You make this cake when it’s been overcast for four days and you’ve pulled another sweater out of storage for the week ahead. When it’s unseasonably gray, and you’re unseasonably gray, and if the weather calls for fall, why not summon a bit of cinnamon spirit?

You’ll whisk in the honey as your 6-year-old asks you what will happen if her poetry doesn’t sell at the sidewalk sale. It will, you tell her.

But what if it doesn’t? she’ll ask. Could I sell the cake?

Not a chance of either, you tell her, handing her a whisk for licking.

apple cinnamon donut cake

You wait not-long-enough for the cake to cool, then dice the double batch into tiny cubes for sharing and, oh, familial portion justification.

You top with melted butter, scoops of cinnamon and sugar, then gust yourselves out into the chill to deliver some neighborly cheer. To anyone on your favorite cul-de-sac, you knock, fork in hand. Just try a cube, another, want some for later?

You become a traveling team of salesmen, minus the one-time-only offer, nor the fee, you and your particularly non-jovial toddler. He fusses with his knit hat; you breathe in a cold spring day. But you both know the truth: of the many available offerings on a day like today, shoving cake upon the innocent is perhaps the very best. You walk and walk, and still, there is half a cake to carry home.

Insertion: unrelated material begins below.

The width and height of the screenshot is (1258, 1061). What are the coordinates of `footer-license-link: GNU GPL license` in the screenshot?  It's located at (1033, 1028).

There might be enough to sell some cake after all! you prepare to tell the young, enterprising poet as you reach your front door. But she stops you mid-sentence to read her first draft, and there’s pride in her eyes and joy in her voice, and you decide there isn’t a worthy substitute for such beauty. 

On Saturday, she earns $20 worth of quarter poetry.

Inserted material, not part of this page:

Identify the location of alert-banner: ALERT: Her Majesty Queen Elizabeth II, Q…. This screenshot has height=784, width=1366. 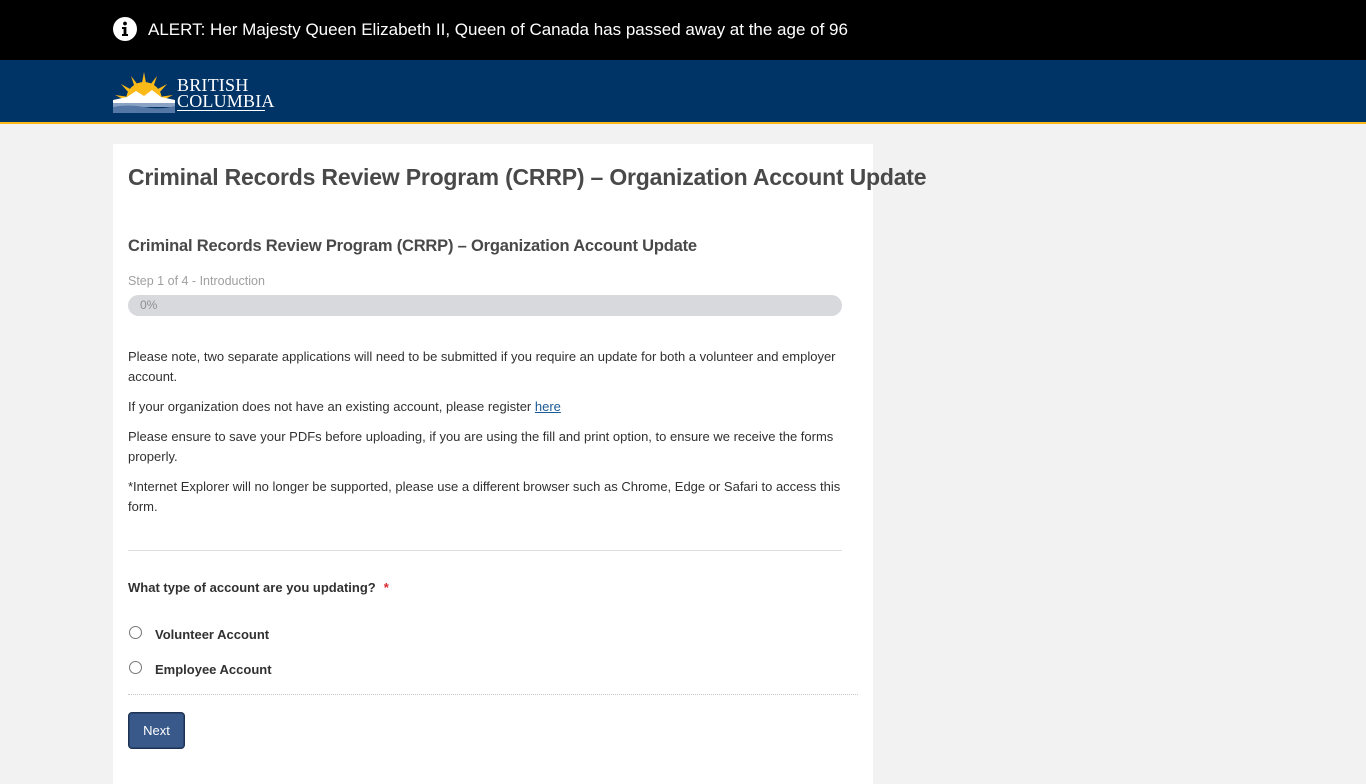
(683, 30).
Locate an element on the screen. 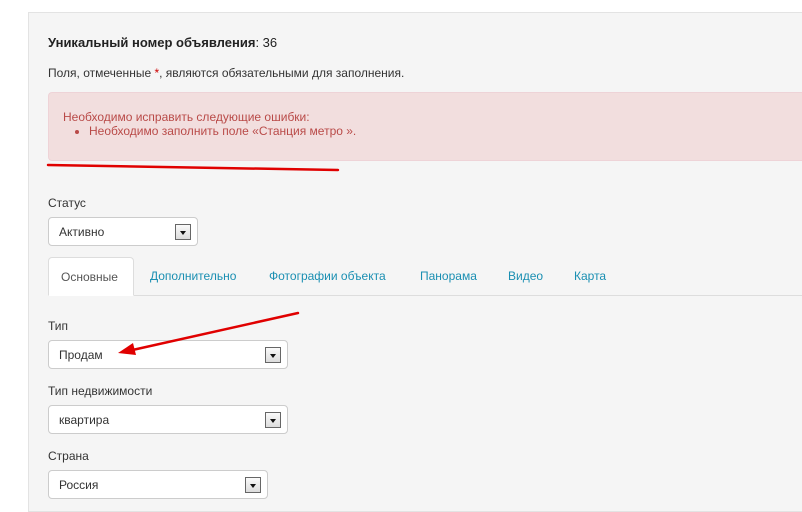 Image resolution: width=802 pixels, height=512 pixels. red-arrow-annotation is located at coordinates (213, 332).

You both celebrate with cake.

 

p.s. Recipe here, my #1 favorite.

  • Good morning Erin. Your perfectly composed, little doses of humanity sustain me more than you know. I thank you from the bottom of my heart and the totality of my soul. ~tcs

  • Such a heartwarming read this morning. Wish I lived close by to take a bite of cake on a fork. What a true lesson in sharing love with a little bit of cinnamon thrown in.❤️

  • Erin,

    When I see you’ve written I wait for a time when all is quiet. When I can wrap your words around me and breathe them in.

    I settle in darkness, in quiet, and I take them in, certain not to miss a thing.

    I am always grateful.

    Thank you for sharing your gifts.

    • I am so grateful for your kindness, Summer – thank you for sharing this encouragement with me!

  • I make a similar cake every year on the anniversary of my brother’s death. It was the same one I happened to be eating when I got the call he was dying years ago. Since then it’s been a ritual for me. In the fall, I gather apples and bake the cake. There’s something innately comforting about baked goods with apples and cinnamon, isn’t there? Thanks for your words, Erin, and for the sweet reminder of him today in the form of your apple cake :)

    • Peace be with you today, sweet Harmoni. Wish I could walk a forkful over to you this morning. Sending love and warmth amidst a loss that I know doesn’t get any simpler.

  • Oh my heart. You capture those sweet times with smalls so poignantly. (mine being 19 & 21, this brings me right back into it!)